I asked that question because tonight at the open mic it sort of dawned on me as more of a philosophical question more than anything. Do I do stand up comedy, do I continue to pursue it after four plus years because I look forward to the chance to fail and look bad, or do I pursue it because of the possibility, however small, to really do a kick ass set that night?

I have to admit that a part of me hopes to fail or at least not do as well as one would have liked just so I can add fuel to the fire to keep going. My friends first came out in bunches when I started comedy but had zero clue of what I was doing. Now that I have an idea what I am doing, I can’t seem to get those same people out to a show. Talk about irony, hey?

I don’t mind failing, or at least I used to not care that much depending on who was in the audience on that particular night. If there is a room full of people I don’t know and I do an “okay” job, I can live with that. But if that same room has some people (aside from the comics) that know me and I do that same “okay” job, it bothers me. It’s like I take more pleasure in failing when there are people I don’t know in the audience.

Do I do comedy because I want to succeed, or do I do comedy because I look forward to not hitting the mark on nights like tonight?

I had one comedian tonight tell me that on their worst night they would be better than me, even though they have a loose idea of what they will talk about.

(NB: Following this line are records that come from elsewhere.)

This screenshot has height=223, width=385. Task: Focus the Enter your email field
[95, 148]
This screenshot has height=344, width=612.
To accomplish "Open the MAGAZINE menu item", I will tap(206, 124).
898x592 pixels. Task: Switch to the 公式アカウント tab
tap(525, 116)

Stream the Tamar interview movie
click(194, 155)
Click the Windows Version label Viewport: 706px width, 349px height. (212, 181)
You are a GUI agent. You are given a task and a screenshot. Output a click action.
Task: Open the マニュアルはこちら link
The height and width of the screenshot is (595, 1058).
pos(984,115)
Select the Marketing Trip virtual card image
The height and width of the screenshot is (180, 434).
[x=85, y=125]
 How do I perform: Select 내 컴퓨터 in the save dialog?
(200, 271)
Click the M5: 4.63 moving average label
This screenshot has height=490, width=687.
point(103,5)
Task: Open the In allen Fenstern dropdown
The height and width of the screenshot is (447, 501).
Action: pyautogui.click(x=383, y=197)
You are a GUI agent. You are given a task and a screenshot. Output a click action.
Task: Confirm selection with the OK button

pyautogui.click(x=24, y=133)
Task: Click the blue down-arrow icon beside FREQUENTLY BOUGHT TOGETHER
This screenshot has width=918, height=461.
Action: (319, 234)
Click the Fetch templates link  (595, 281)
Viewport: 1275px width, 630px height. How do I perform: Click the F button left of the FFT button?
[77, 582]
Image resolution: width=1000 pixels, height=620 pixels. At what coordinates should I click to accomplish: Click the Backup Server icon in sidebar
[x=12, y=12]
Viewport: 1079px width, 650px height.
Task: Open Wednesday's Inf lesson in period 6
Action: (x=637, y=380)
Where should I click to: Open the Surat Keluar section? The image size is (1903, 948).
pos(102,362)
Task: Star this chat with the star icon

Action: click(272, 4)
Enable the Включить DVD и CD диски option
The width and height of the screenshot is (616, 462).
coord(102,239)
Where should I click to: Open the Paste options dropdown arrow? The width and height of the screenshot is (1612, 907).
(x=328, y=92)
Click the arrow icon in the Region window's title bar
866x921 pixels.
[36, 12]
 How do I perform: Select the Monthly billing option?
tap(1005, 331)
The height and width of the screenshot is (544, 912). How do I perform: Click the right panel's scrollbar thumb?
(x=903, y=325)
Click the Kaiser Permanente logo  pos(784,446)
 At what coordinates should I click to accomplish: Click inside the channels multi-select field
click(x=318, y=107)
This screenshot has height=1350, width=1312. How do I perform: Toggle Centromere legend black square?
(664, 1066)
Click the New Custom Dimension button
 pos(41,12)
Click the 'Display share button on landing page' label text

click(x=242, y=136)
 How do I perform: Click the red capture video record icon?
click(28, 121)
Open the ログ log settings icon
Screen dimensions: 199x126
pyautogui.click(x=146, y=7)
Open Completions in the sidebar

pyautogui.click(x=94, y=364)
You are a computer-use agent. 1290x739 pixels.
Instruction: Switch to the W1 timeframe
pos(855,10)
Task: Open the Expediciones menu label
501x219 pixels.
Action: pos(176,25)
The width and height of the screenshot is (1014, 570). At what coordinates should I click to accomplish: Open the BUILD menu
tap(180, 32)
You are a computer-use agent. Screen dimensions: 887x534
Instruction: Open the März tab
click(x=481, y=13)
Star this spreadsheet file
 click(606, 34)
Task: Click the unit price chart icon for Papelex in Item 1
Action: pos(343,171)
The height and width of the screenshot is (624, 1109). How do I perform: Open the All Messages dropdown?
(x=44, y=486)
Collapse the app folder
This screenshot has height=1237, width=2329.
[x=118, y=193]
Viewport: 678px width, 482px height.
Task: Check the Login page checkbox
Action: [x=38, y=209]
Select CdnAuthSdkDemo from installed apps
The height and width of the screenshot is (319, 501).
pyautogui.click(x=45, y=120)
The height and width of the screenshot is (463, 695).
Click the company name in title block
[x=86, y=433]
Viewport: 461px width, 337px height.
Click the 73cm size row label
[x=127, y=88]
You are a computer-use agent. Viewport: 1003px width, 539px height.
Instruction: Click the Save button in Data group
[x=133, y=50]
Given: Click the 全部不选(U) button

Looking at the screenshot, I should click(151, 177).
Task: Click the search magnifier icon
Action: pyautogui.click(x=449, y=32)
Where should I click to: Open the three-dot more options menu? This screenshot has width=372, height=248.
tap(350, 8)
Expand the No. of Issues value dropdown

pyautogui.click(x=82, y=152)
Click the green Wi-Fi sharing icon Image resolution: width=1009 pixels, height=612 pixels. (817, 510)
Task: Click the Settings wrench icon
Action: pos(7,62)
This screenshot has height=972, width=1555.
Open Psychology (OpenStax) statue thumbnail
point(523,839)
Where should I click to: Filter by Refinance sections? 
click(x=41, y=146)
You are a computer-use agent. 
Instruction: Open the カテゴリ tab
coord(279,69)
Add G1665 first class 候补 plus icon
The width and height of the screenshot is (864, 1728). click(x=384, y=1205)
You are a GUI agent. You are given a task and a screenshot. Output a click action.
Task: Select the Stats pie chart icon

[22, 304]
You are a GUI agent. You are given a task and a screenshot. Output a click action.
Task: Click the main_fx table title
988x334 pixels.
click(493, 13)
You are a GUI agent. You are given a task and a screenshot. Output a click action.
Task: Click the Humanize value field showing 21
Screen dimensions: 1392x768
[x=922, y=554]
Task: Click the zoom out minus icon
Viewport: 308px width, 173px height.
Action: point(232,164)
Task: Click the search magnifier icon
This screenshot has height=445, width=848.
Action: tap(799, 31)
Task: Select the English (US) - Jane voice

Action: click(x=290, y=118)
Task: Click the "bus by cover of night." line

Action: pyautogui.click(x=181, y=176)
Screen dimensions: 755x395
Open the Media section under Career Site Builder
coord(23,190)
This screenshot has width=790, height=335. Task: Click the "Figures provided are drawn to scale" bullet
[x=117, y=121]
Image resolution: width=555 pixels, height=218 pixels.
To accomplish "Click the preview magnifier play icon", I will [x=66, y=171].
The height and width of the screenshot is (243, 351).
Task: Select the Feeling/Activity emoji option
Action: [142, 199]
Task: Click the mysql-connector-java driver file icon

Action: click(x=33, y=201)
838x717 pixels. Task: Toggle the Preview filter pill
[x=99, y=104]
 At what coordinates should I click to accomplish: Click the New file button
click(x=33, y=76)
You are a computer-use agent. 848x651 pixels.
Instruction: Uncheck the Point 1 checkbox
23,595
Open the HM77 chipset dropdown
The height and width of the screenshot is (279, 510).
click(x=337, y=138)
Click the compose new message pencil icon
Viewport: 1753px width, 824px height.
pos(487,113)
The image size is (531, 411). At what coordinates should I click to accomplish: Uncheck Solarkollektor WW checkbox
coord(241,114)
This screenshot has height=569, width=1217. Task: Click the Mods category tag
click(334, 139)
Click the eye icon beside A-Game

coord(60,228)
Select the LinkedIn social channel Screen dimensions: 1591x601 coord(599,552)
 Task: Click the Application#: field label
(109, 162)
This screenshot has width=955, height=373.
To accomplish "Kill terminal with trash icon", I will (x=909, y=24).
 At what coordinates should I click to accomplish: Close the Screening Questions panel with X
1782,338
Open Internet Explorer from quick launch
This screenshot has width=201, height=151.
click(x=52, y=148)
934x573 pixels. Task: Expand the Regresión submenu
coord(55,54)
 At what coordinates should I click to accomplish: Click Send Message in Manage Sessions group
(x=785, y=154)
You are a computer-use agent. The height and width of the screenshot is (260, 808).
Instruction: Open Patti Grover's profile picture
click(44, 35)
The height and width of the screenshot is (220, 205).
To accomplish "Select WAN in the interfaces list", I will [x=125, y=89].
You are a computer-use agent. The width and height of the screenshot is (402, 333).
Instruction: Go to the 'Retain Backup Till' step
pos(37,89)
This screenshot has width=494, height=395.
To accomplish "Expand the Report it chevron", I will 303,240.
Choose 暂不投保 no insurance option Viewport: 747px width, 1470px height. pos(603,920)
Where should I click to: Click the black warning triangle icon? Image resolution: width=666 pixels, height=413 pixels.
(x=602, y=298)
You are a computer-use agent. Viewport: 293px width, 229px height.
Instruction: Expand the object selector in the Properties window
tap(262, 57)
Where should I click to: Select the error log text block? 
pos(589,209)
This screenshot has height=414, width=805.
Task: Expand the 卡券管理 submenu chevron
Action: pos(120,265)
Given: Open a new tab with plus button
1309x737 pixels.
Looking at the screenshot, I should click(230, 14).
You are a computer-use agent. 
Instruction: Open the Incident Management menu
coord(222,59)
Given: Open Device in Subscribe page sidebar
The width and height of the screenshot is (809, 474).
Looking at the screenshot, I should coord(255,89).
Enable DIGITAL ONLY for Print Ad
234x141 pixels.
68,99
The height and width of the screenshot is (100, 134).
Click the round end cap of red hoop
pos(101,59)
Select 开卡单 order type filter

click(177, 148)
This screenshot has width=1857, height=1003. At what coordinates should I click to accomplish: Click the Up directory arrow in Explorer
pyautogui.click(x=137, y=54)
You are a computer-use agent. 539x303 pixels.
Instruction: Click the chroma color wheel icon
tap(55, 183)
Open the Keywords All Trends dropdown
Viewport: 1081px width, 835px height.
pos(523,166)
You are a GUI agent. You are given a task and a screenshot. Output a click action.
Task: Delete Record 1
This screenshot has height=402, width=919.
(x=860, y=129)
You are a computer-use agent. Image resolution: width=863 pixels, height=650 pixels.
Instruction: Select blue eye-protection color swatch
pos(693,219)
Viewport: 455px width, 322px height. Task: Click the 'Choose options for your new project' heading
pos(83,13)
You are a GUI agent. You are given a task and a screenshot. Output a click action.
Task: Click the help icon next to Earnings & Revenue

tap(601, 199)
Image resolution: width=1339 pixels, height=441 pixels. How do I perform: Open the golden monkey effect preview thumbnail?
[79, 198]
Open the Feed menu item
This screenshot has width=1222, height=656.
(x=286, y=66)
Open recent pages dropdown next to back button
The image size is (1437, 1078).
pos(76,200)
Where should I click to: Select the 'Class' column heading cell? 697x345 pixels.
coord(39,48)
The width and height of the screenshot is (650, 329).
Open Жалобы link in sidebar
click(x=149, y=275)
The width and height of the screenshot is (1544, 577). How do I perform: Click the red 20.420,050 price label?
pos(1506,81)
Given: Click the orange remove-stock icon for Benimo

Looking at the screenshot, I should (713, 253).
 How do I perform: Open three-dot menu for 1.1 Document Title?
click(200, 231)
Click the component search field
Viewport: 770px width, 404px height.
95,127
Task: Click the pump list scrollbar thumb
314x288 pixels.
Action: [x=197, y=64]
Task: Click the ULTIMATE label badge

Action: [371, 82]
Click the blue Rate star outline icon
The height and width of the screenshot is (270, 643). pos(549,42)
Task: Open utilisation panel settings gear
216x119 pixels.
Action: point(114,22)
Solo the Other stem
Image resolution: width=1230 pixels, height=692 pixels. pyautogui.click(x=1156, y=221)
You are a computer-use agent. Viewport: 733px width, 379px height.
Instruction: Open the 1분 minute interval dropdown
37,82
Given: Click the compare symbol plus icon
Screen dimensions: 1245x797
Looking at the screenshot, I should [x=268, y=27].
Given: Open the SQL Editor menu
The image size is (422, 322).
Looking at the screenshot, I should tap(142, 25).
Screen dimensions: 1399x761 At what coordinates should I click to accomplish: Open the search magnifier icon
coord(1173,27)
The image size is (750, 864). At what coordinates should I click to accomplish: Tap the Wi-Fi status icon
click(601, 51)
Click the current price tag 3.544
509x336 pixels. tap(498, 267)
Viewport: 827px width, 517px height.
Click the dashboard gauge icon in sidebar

It’s not to say that I am throwing this person under the bus. I am sure they were being honest and sincere in their assessment of things, but it still made me wonder why I do comedy if even some of the comics don’t think I will do any better?

I have two guest spots booked at the professional comedy clubs in Saskatoon and Regina in the next couple of months. The stage in Saskatoon I have been on four times. Twice were average and the last two times were a learning experience to say the least. The show in Saskatoon in mid-February will undoubtedly for sure be piss-your-pants nerve wracking, nervous and scary for me. The shows at this pro club here in town have added significance to me and that much more pressure. It’s a completely different crowd than one that comes to a bar for an open mic. Even though things are slowly starting to see some improvement (like the crowd work, being spontaneous with the crowd) it’s still intimidating.

Frank Sinatra once said in an interview that before he heads on stage, the moments before the curtain rises, he wonders if he still has it, if it will still be there in the first few notes. Shit, when I get on stage I sometimes wonder if it will be there at all!

It’s scary, although fear can be a good thing. But the fear of fucking it up has held me in bondage so much at times, I am not able to properly harness that fear and use it to my advantage to do a good job.

The only thing that I need at my show in mid-February is the most important person in the world to be sitting near the front of the stage, or at least close enough where I can see them. I don’t know what it’s like to feel like a success on stage yet, or maybe that one moment happened so long ago I forgot what it feels like. It’s going to be scary, and I sure as hell cannot do it alone. At the same time, even though failure is a good teacher I have failed more often than not over these last four years. It’s time for me to start to justify the faith and confidence that people have in me to deliver the goods. Not to be awesome, just to do a decent job. I hate being comfortable being uncomfortable. It’s time to step up my game and be better for the one person in the audience that matters more than anyone else.